__Problem to work on__: Rewrite the material below, changing every "icon" to "symbol" and leaving everything else as it is.
==== Available records ====
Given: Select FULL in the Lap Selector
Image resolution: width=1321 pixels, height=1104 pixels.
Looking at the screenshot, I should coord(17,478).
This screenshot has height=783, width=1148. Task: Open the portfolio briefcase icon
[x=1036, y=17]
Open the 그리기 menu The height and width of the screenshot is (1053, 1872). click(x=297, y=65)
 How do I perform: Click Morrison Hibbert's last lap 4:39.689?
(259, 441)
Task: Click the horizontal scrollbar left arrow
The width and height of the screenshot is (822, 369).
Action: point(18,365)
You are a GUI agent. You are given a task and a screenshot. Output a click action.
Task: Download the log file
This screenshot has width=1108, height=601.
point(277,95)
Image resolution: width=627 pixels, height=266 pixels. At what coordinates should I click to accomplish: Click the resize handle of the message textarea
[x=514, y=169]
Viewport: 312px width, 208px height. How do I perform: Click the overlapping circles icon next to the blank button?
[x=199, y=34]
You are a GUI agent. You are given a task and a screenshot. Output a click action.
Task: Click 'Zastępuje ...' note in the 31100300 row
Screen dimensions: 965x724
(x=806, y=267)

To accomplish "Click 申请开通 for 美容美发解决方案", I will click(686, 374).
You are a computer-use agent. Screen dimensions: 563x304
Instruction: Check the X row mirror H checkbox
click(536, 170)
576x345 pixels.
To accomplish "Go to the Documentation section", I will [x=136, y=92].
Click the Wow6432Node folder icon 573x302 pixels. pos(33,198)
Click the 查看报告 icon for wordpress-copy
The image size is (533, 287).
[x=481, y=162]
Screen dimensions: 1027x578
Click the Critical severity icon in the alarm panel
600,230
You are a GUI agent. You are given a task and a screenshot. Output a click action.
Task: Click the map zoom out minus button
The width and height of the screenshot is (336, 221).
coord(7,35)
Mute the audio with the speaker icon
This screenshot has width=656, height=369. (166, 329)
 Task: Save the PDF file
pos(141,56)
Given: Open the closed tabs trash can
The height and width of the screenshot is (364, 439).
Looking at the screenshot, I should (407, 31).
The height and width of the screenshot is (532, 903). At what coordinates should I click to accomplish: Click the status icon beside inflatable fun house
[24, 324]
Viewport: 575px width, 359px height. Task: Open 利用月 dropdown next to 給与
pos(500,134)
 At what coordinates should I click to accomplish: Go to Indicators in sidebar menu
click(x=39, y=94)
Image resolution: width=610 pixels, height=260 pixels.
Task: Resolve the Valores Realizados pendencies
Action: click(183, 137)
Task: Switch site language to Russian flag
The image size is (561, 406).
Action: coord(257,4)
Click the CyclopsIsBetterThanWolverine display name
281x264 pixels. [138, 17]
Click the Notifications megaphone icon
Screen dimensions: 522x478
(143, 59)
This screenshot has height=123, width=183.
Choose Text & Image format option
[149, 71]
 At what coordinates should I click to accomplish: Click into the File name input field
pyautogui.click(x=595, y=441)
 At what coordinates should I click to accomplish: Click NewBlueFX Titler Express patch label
====
__Complete output__:
Given: Select FULL in the Lap Selector
Image resolution: width=1321 pixels, height=1104 pixels.
Looking at the screenshot, I should coord(17,478).
This screenshot has height=783, width=1148. Task: Open the portfolio briefcase symbol
[x=1036, y=17]
Open the 그리기 menu The height and width of the screenshot is (1053, 1872). click(x=297, y=65)
 How do I perform: Click Morrison Hibbert's last lap 4:39.689?
(259, 441)
Task: Click the horizontal scrollbar left arrow
The width and height of the screenshot is (822, 369).
Action: point(18,365)
You are a GUI agent. You are given a task and a screenshot. Output a click action.
Task: Download the log file
This screenshot has width=1108, height=601.
point(277,95)
Image resolution: width=627 pixels, height=266 pixels. At what coordinates should I click to accomplish: Click the resize handle of the message textarea
[x=514, y=169]
Viewport: 312px width, 208px height. How do I perform: Click the overlapping circles symbol next to the blank button?
[x=199, y=34]
You are a GUI agent. You are given a task and a screenshot. Output a click action.
Task: Click 'Zastępuje ...' note in the 31100300 row
Screen dimensions: 965x724
(x=806, y=267)

To accomplish "Click 申请开通 for 美容美发解决方案", I will click(686, 374).
You are a computer-use agent. Screen dimensions: 563x304
Instruction: Check the X row mirror H checkbox
click(536, 170)
576x345 pixels.
To accomplish "Go to the Documentation section", I will [x=136, y=92].
Click the Wow6432Node folder symbol 573x302 pixels. pos(33,198)
Click the 查看报告 symbol for wordpress-copy
The image size is (533, 287).
[x=481, y=162]
Screen dimensions: 1027x578
Click the Critical severity symbol in the alarm panel
600,230
You are a GUI agent. You are given a task and a screenshot. Output a click action.
Task: Click the map zoom out minus button
The width and height of the screenshot is (336, 221).
coord(7,35)
Mute the audio with the speaker symbol
This screenshot has width=656, height=369. (166, 329)
 Task: Save the PDF file
pos(141,56)
Given: Open the closed tabs trash can
The height and width of the screenshot is (364, 439).
Looking at the screenshot, I should (407, 31).
The height and width of the screenshot is (532, 903). At what coordinates should I click to accomplish: Click the status symbol beside inflatable fun house
[24, 324]
Viewport: 575px width, 359px height. Task: Open 利用月 dropdown next to 給与
pos(500,134)
 At what coordinates should I click to accomplish: Go to Indicators in sidebar menu
click(x=39, y=94)
Image resolution: width=610 pixels, height=260 pixels.
Task: Resolve the Valores Realizados pendencies
Action: click(183, 137)
Task: Switch site language to Russian flag
The image size is (561, 406).
Action: coord(257,4)
Click the CyclopsIsBetterThanWolverine display name
281x264 pixels. [138, 17]
Click the Notifications megaphone symbol
Screen dimensions: 522x478
(143, 59)
This screenshot has height=123, width=183.
Choose Text & Image format option
[149, 71]
 At what coordinates should I click to accomplish: Click into the File name input field
pyautogui.click(x=595, y=441)
 At what coordinates should I click to accomplish: Click NewBlueFX Titler Express patch label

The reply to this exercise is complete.